If you just focus on him as a player, there’s no doubt about it. Bonds is one of the greatest players of all-time. What people tend to forget is that before he started hitting home runs every eight at bats in the early 2000s, Bonds should have already been a first ballot Hall-of-Famer. After the 1998 season, he had already hit 441 home runs and stole 445 bases to go along with a Cooperstown worthy .290/.411/.556 slash line. He had also collected three NL MVP awards, eight Gold Gloves, and seven Silver Sluggers. The biggest hurdle in Bonds’ path to induction is getting enough voters to change their minds regarding steroid era candidates. Since it’s impossible to know exactly who used and who didn’t, when Hall of Famer voters have tried to determine who should be punished, it’s led to inconsistencies. Players who have never been connected to PEDs at all, like Mike Piazza and Jeff Bagwell, have been unfairly penalized on past ballots. Plus, odds are that there is someone, if not multiple players, already in the Hall of Fame who used steroid that we’ll never know about. From the 1990s into the new millennium, baseball largely turned a blind eye to the issue. That doesn’t make it right, but it does make it was a characteristic of the era. If the league didn’t care to do anything about it, the Hall of Fame should honor the best players of the era. That is my stance on the steroid era, although many voters and fans will understandably disagree.

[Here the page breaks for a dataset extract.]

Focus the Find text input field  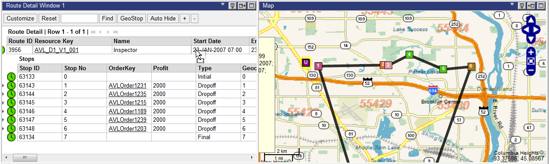click(79, 18)
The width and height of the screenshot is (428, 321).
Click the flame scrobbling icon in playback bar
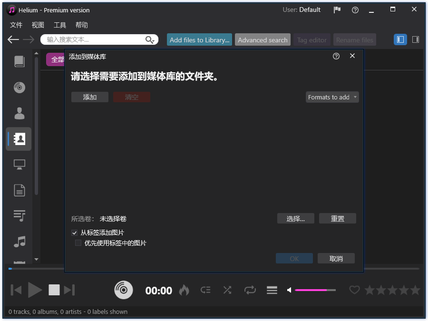pos(184,290)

Bagwell is one of the more underrated players in history. It’s widely accepted that he was a great player, but he never gets mentioned as one of the all-time great first baseman. He should. Even in an offensive era, Bagwell was still a significantly better than average hitter, amassing a career 149 OPS, good for 38th all-time. Most players with 1,500 runs and RBIs are in the Hall of Fame, but Bagwell was able to achieve the feat despite playing just 15 seasons. Of the players to reach those significant career milestones, only nine others also have over 400 home runs and 200 stolen bases. Bagwell is the only first baseman. In addition, there are only 11 players in history to match his career slash line (.297/.408/.540). I’m not sure why it’s taken Bagwell so long to reach the Hall of Fame, but hopefully this will be the year he finally gets the honor he is long overdue.

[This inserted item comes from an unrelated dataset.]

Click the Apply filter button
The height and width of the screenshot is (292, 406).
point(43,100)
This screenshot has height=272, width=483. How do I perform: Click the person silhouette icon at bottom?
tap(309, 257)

The same rationale used to explain Barry Bonds’ case also applies to Clemens. The Rocket was an exceptionally great pitcher who would be an easy Hall of Fame selection if he retired after 1996. He went on to blow away hitters for over another decade, ending up with 4,672 strikeouts (3rd all-time) and a record seven Cy Young Awards. His 3.12 ERA is remarkable considering the era and division in which he pitched, and his 354 wins are a total that will probably never be surpassed again. Like with Bonds, I am choosing to ignore the PED connection that Clemens carries and focus on him as one of the best players of his era. Players who were caught after drug testing began following the 2005 season, like Manny Ramirez, are a different story. I’ll get to that later.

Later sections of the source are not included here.